1. Domestic VAT refund amendments: request your refund within five years

If a business does not apply for the refund on time, they lose their credit.

2. E-invoicing in the UAE

Businesses should continue preparing for the implementation of e-invoicing in the UAE, with 2026 a preparation and transition period ahead of phased mandatory adoption. 

3. More tax audits

Tax authorities are increasingly using data already available across multiple filings to identify audit risks. 

4. More beneficial VAT and excise tax penalty regime

Tax disputes are expected to become more frequent and more structured, with clearer administrative objection and appeal processes. The UAE has adopted a new penalty regime for VAT and excise disputes, which now mirrors the penalty regime for corporate tax.

5. Greater emphasis on statutory audit

There is a greater need for the accuracy of financial statements. The International Financial Reporting Standards standards need to be strictly adhered to and, as a result, the quality of the audits will need to increase.

6. Further transfer pricing enforcement

Transfer pricing enforcement, which refers to the practice of establishing prices for internal transactions between related entities, is expected to broaden in scope. The UAE will shortly open the possibility to negotiate advance pricing agreements, or essentially rulings for transfer pricing purposes. 
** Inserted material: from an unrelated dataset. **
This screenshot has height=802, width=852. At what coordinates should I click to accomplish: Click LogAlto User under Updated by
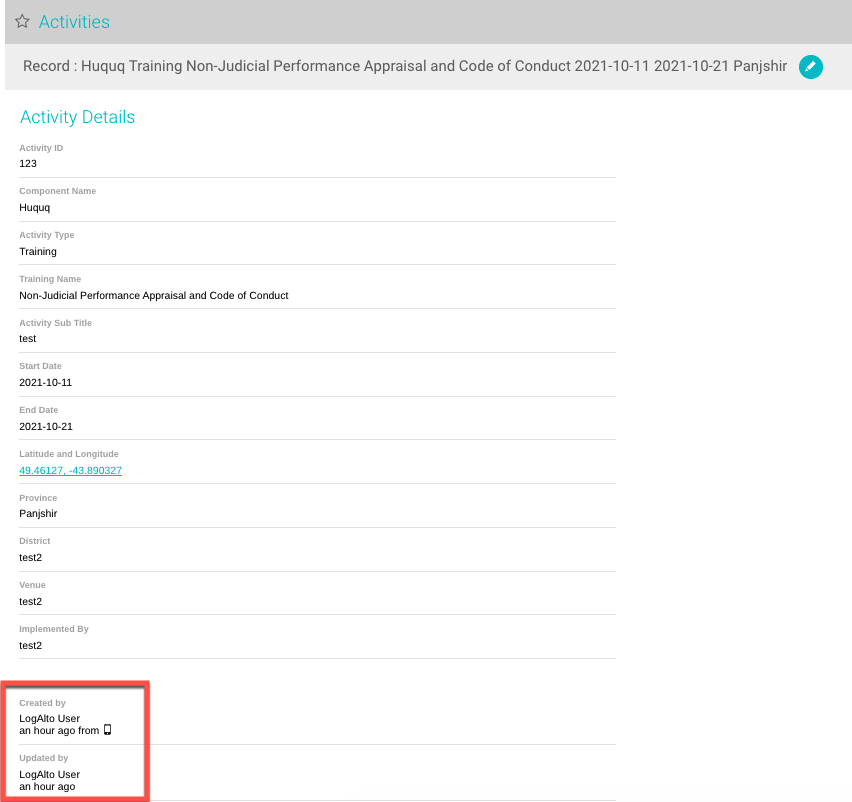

7. Limited time periods for audits

Recent amendments also introduce a default five-year limitation period for tax audits and assessments, subject to specific statutory exceptions. While the standard audit and assessment period is five years, this may be extended to up to 15 years in cases involving fraud or tax evasion. 

8. Pillar 2 implementation 

Many multinational groups will begin to feel the practical effect of the Domestic Minimum Top-Up Tax (DMTT), the UAE's implementation of the OECD’s global minimum tax under Pillar 2. While the rules apply for financial years starting on or after January 1, 2025, it is 2026 that marks the transition to an operational phase.

9. Reduced compliance obligations for imported goods and services

Businesses that apply the reverse-charge mechanism for VAT purposes in the UAE may benefit from reduced compliance obligations. 

10. Substance and CbC reporting focus

Tax authorities are expected to continue strengthening the enforcement of economic substance and Country-by-Country (CbC) reporting frameworks. In the UAE, these regimes are increasingly being used as risk-assessment tools, providing tax authorities with a comprehensive view of multinational groups’ global footprints and enabling them to assess whether profits are aligned with real economic activity.